Credit Risk Modeling in R
Lore Dirick
Manager of Data Science Curriculum at Flatiron School
1) Start with a model including all variables (in our case, 7) and compute AUC
log_model_full <- glm(loan_status ~ loan_amnt + grade + home_ownership +
annual_inc + age + emp_cat + ir_cat,
family = "binomial", data = training_set)
predictions_model_full <- predict(log_model_full,
newdata = test_set, type ="response")
AUC_model_full <- auc(test_set$loan_status, predictions_model_full)
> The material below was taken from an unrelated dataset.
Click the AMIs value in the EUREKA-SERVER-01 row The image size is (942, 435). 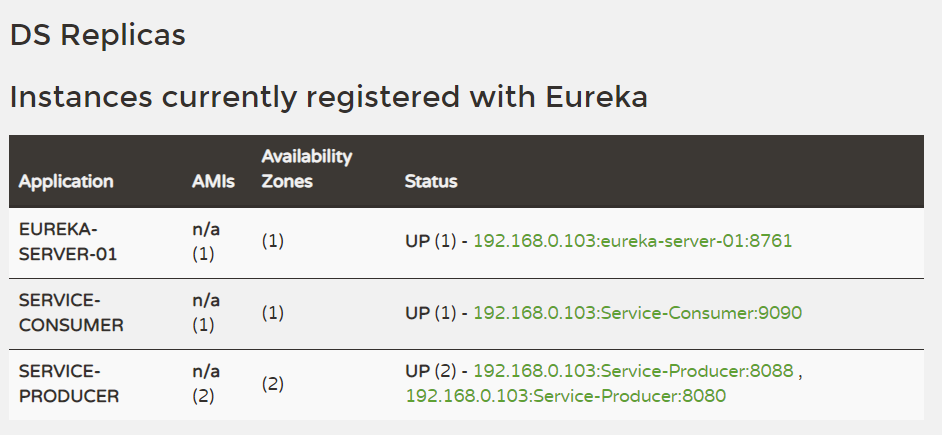pyautogui.click(x=206, y=242)
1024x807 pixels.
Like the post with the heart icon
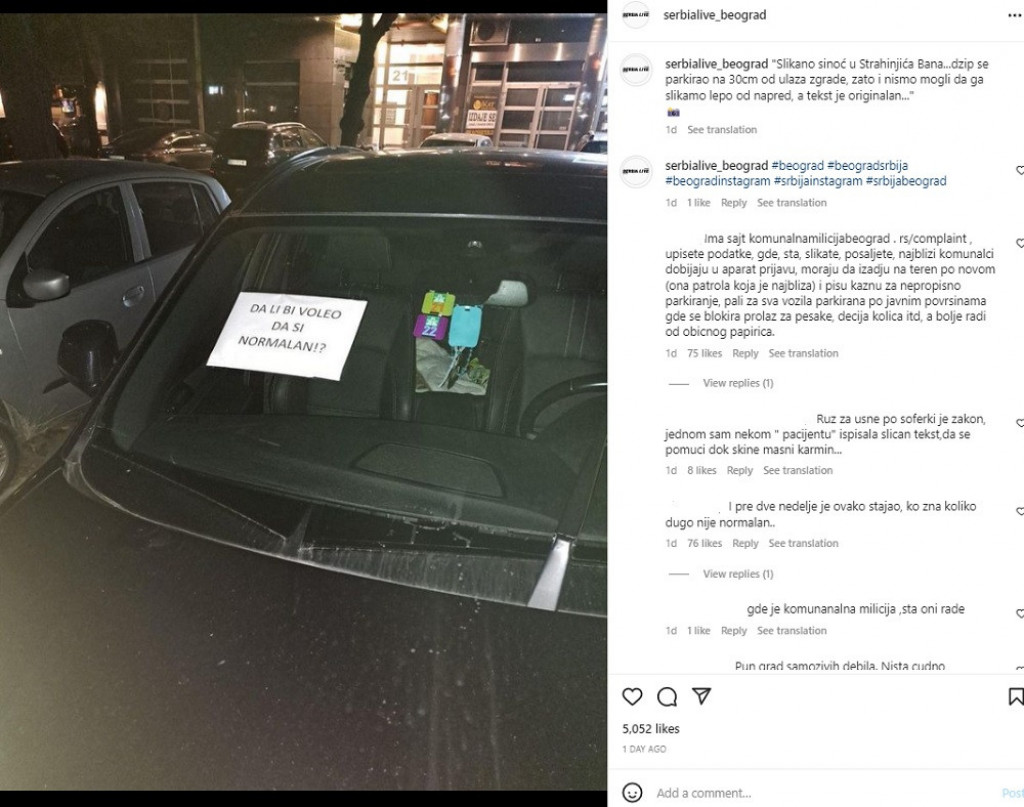coord(632,697)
Area under the curve: 0.6512
2) Build 7 new models, where each time one of the variables is removed, and make PD-predictions using the test set
log_1_remove_amnt <- glm(loan_status ~ grade + home_ownership + annual_inc + age + emp_cat + ir_cat,
family = "binomial",
data = training_set)
log_1_remove_grade <- glm(loan_status ~ loan_amnt + home_ownership + annual_inc + age + emp_cat + ir_cat,
family = "binomial",
data = training_set)
log_1_remove_home <- glm(loan_status ~ loan_amnt + grade + annual_inc + age + emp_cat + ir_cat,
family = "binomial",
data = training_set)
pred_1_remove_amnt <- predict(log_1_remove_amnt, newdata = test_set, type = "response")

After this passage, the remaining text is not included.